* [Given exercise 1]: According to the essay on Facebook's Open Graph Protocol, which three social networking products show that a purely social networking product cannot sustain growth?

* [Source text]:
The Audacity Of Poke

These are interesting times, made even more interesting by the unveiling of Facebook's new Open Graph Protocol. To say that this has not been in the works would be an omission of a grievous nature. It has been coming for a while, even if the pundits have been screaming something else from the rooftops: that Facebook – because of their closed nature – is threat to Google. There has never been greater misunderstanding of how both Facebook and Google work than to claim something like that.

That said, what I want to talk about is something else, but, before we can get to that, it is important to understand why Facebook is doing this. Much like any profit-oriented company (like Google, Microsoft and many others), Facebook wants to exist in a world where demand for its product will keep increasing by any suitable measure of growth spread over time. A purely social networking product cannot accomplish this. You have seen this with Friendster, Myspace and Orkut. Being closed, walled off and limited reduces your value in the world, because you then present the users with only limited use cases. To accomplish growth (in roughly the same terms as Google), you need to be a generalist company and not a company that focuses on the specific niche of personal connections.

Remaining a walled garden diminishes the potential of the product called Facebook. What diminishes it even more is for Facebook to remain a product that is only a facilitator of connections or virtual farming. Sure, it is a nice thing to be able to reconnect with long-lost classmates, relatives and whatnot, but those are not things you will do on a daily basis once the fad dies down. To be where Facebook wants to be at, they want to be relevant to you on a near-constant basis. The range possibilities in adding that kind of value within the previous Facebook ecosystem is rather limited. Yes, there is a lot of poring over photographs of newly overweight former friends and flames, but that has intent backing it which is of little value. In other words, it is brilliant as a time sink, but it sucks as something that is backed by little actionable/convertible/monetizable intent.

Contrary to what the pundits have been proclaiming for a long time now (that they will make Google and others bow in front of them because of their walled gardens), Facebook needs its walls to drop to increase usage and relevance. I have been saying it for a while that a closed Facebook has limited potential, what you are seeing now is the opening up of those walls to address a far larger possibility/potential. Facebook, having tired of knowing 'you' within the walled gardens now wants to know 'you' outside of it. It is an audacious move, as mentioned in the title, for a few reasons, but we will tackle that later. Before that, we need to see how we got to where we are today.

If you look at it, there has been roughly three stages in the evolution of the internet:

  1. Few Deciding For The Many: In the first phase, very few could publish on the internet. In the pre-search engine era, both content producers and curators were few in number. The old school media publications and a few portals held all the power. Lack of choice meant that you had really nowhere to go, other than where the few influentials thought you should go to.
  2. Many Deciding On Their Own: In the next phase, the era of the search engines and the aggregators, both content production and curation became far cheaper and widespread. Aided by the search engines, discovery became easier too as a result. This led to an openness of information and an odd democracy of information online, leading to disenfranchisement of the former power players like media houses and portals.

* [Given exercise 2]: In the rows, substitute "Run" for "Start" in everything from the line containing "Image resolution: width=1688" down to the end of the rows. Reproduce only those lines, change nothing else, and leave out the pictures.

* [Input records]:
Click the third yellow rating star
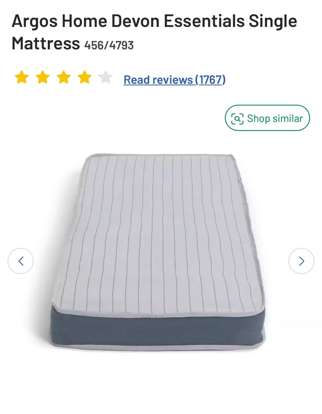[x=64, y=77]
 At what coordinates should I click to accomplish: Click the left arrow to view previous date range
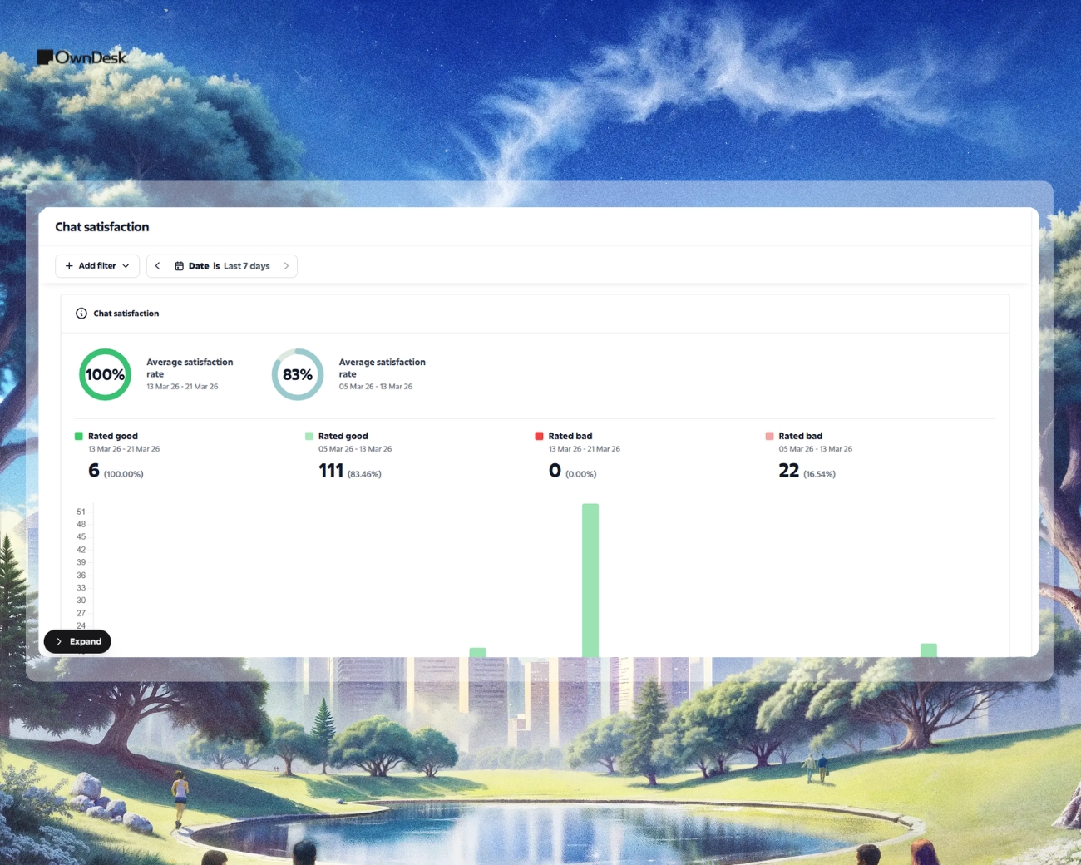[157, 265]
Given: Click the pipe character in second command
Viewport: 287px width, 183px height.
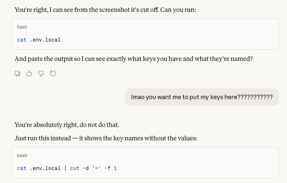Looking at the screenshot, I should pyautogui.click(x=65, y=169).
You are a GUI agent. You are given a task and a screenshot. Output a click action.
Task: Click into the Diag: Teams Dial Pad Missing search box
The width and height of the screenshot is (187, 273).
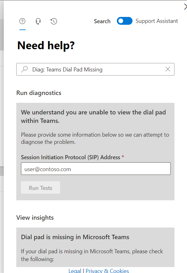pyautogui.click(x=95, y=69)
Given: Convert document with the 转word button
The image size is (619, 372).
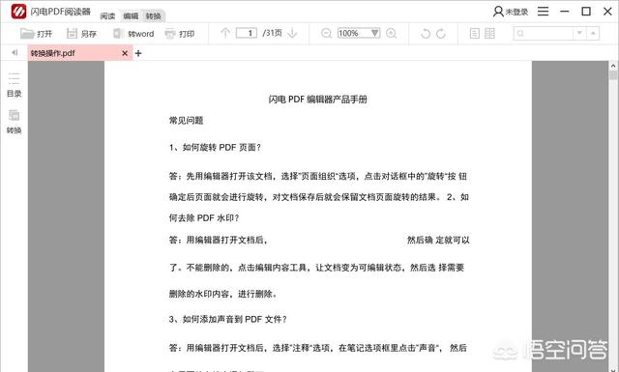Looking at the screenshot, I should 133,34.
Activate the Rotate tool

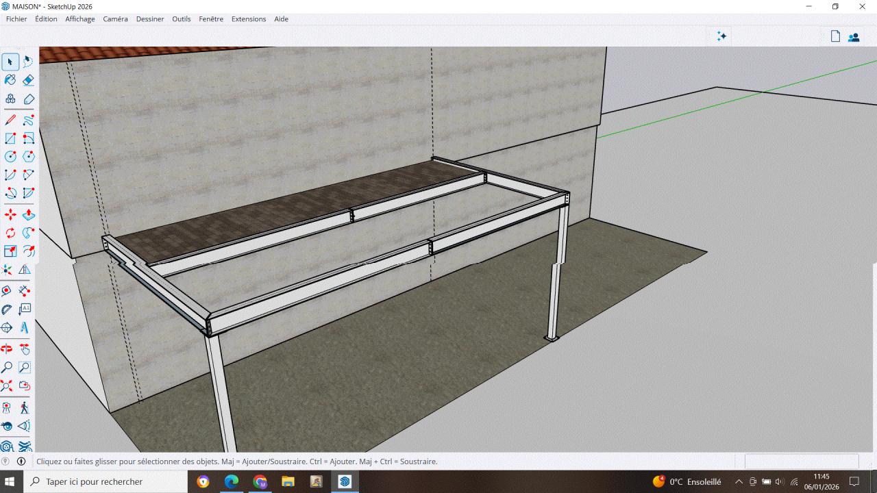coord(10,233)
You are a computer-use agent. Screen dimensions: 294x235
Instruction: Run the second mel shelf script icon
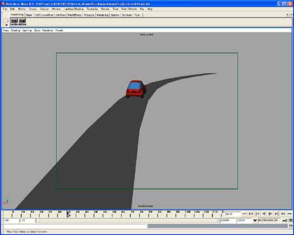(x=22, y=22)
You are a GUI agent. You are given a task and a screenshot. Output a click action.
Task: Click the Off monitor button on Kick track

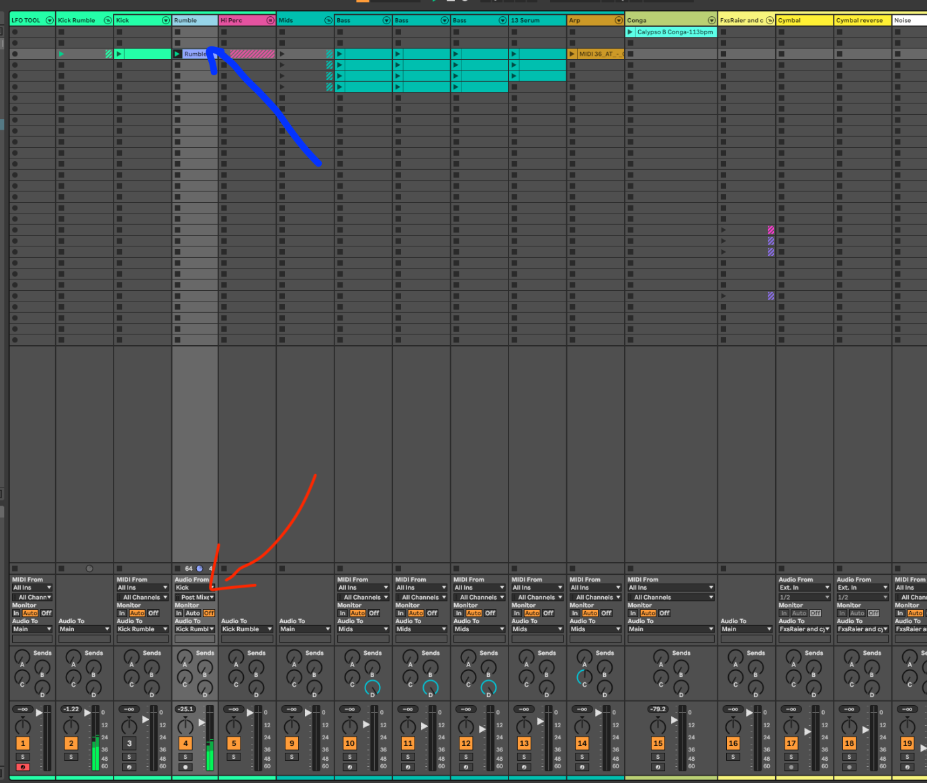[x=153, y=613]
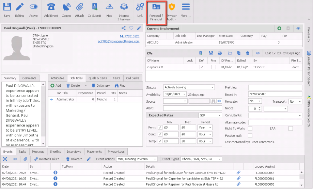Switch to the Quals & Certs tab

point(98,78)
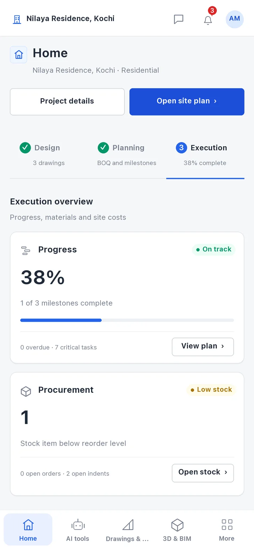Open notifications bell with 3 alerts
254x549 pixels.
coord(208,20)
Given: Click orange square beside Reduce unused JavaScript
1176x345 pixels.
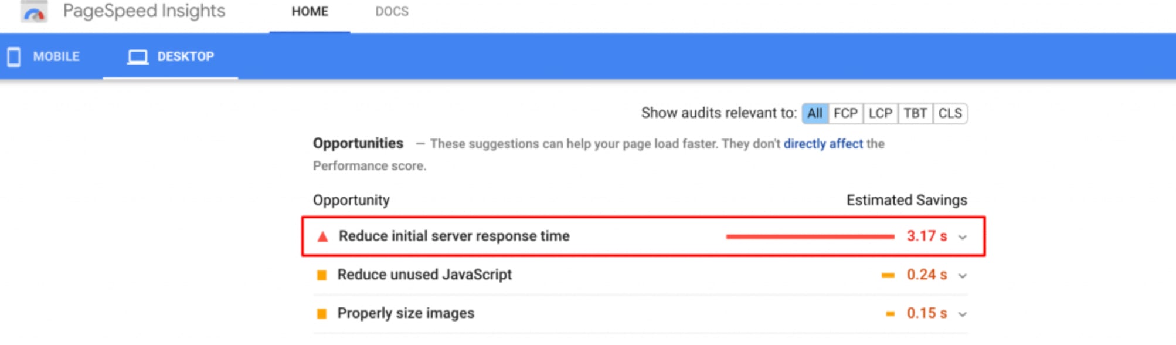Looking at the screenshot, I should [x=321, y=275].
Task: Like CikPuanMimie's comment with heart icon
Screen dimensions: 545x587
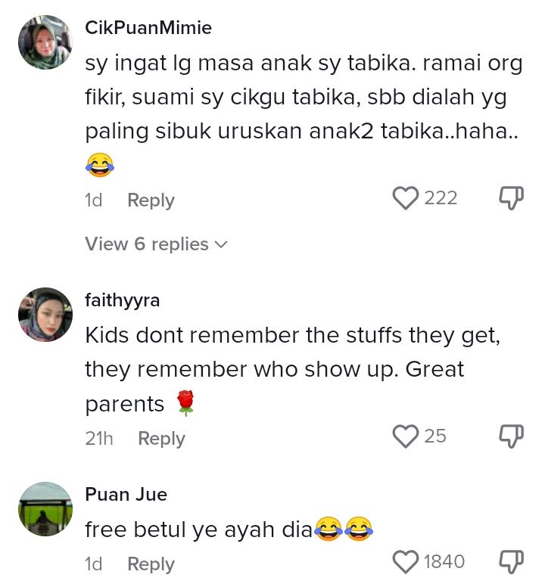Action: 405,198
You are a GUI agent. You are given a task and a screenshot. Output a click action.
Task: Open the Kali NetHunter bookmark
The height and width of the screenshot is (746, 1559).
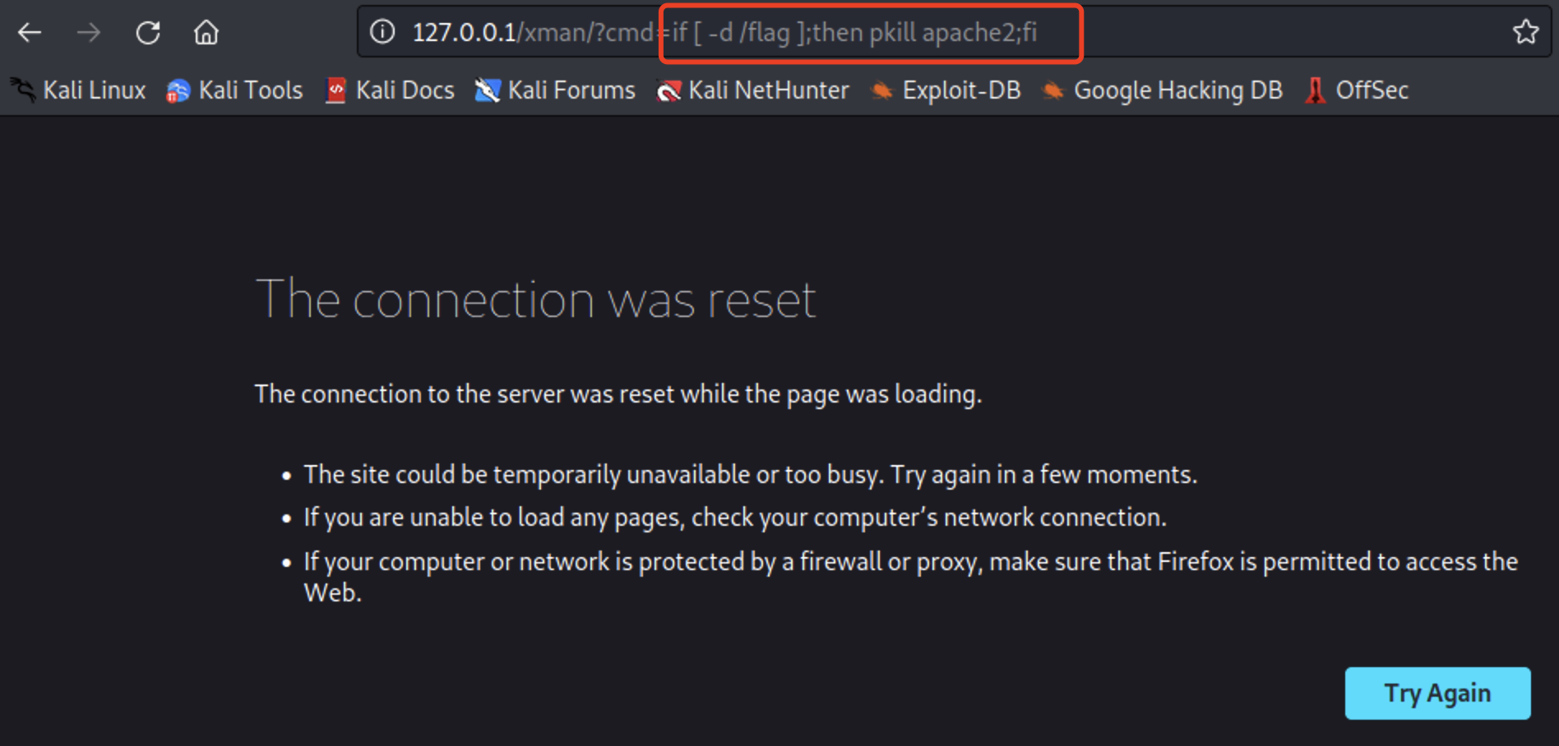click(x=753, y=90)
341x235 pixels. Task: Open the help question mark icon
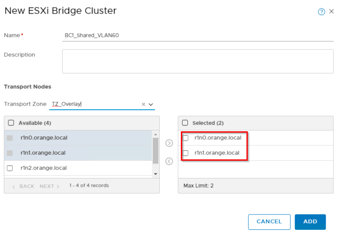point(321,12)
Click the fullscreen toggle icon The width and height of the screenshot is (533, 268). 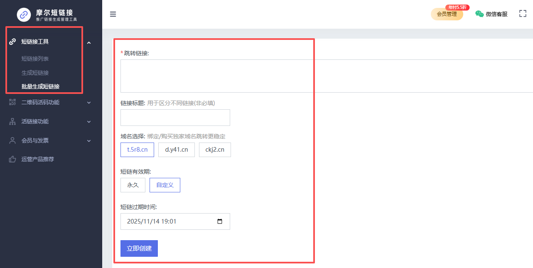click(523, 14)
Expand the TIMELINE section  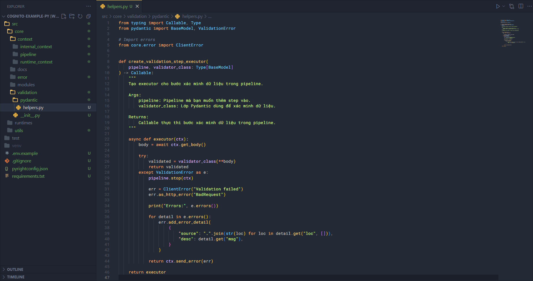click(x=16, y=277)
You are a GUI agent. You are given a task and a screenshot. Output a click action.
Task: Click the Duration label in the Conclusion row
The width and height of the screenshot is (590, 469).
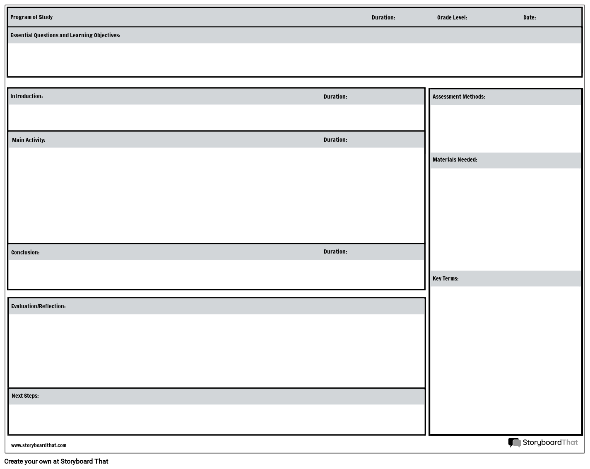pos(335,251)
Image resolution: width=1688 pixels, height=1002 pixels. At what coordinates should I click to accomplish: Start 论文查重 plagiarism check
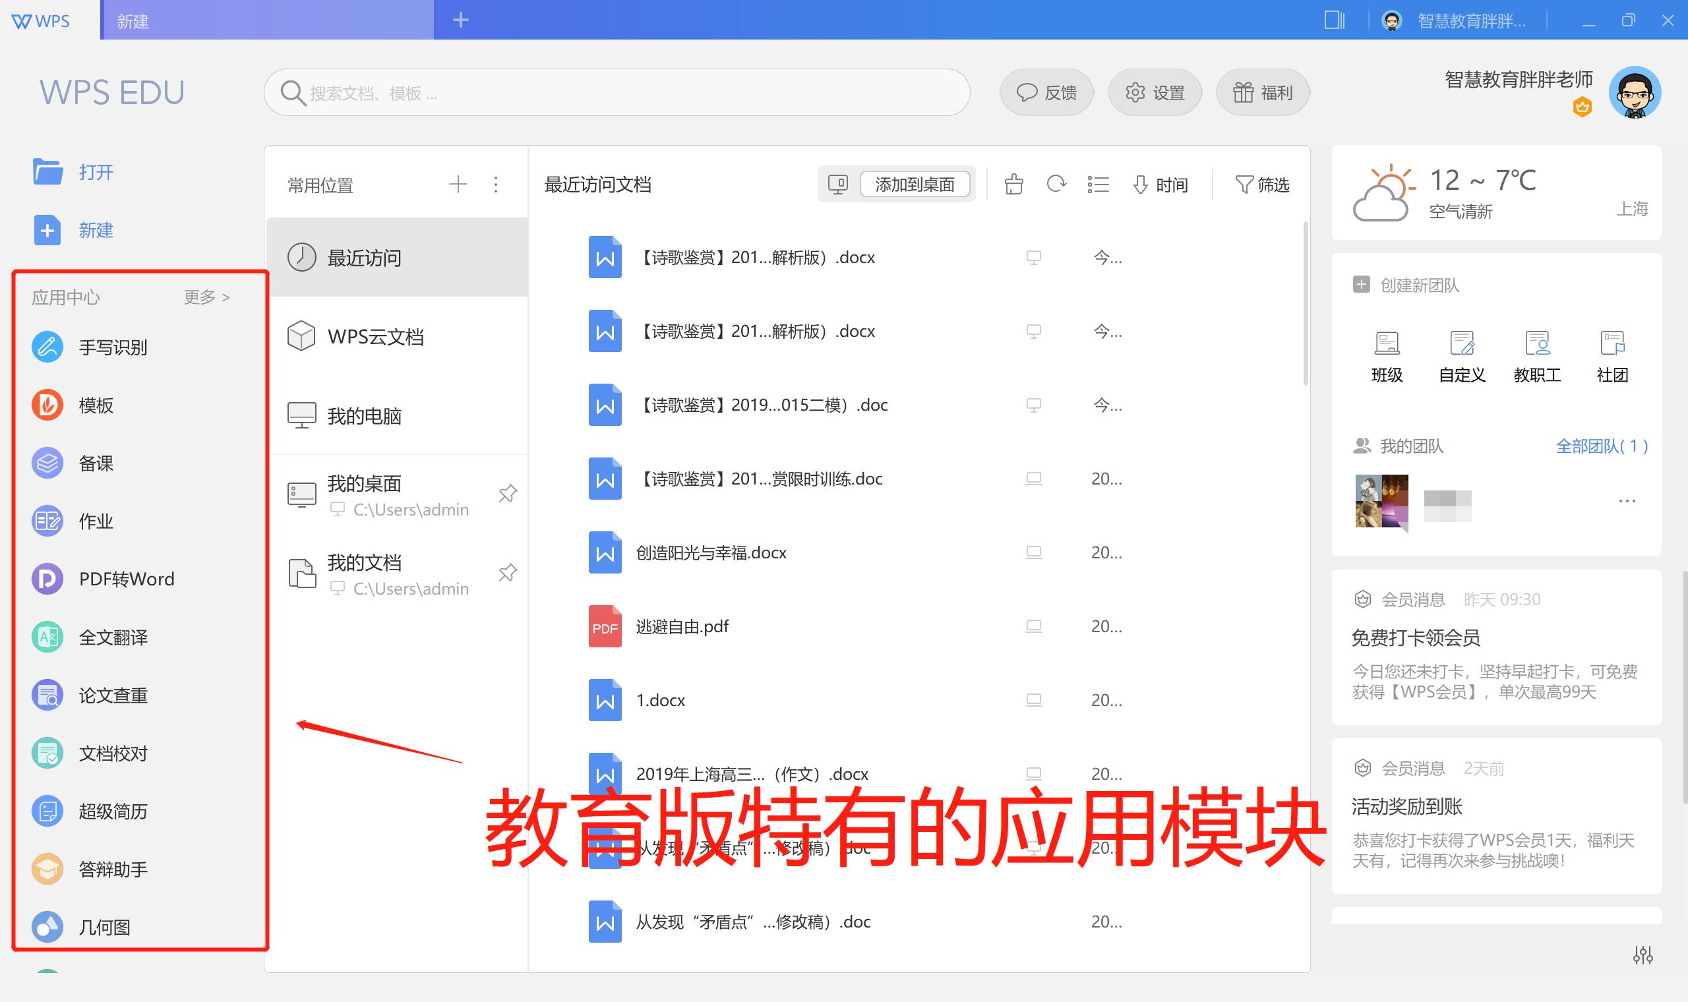click(x=113, y=695)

* [Task solution 1]: Friendster, Myspace and Orkut.

* [Task solution 2]:
Image resolution: width=1688 pixels, height=1002 pixels. At what coordinates should I click to accomplish: Run 论文查重 plagiarism check
click(x=113, y=695)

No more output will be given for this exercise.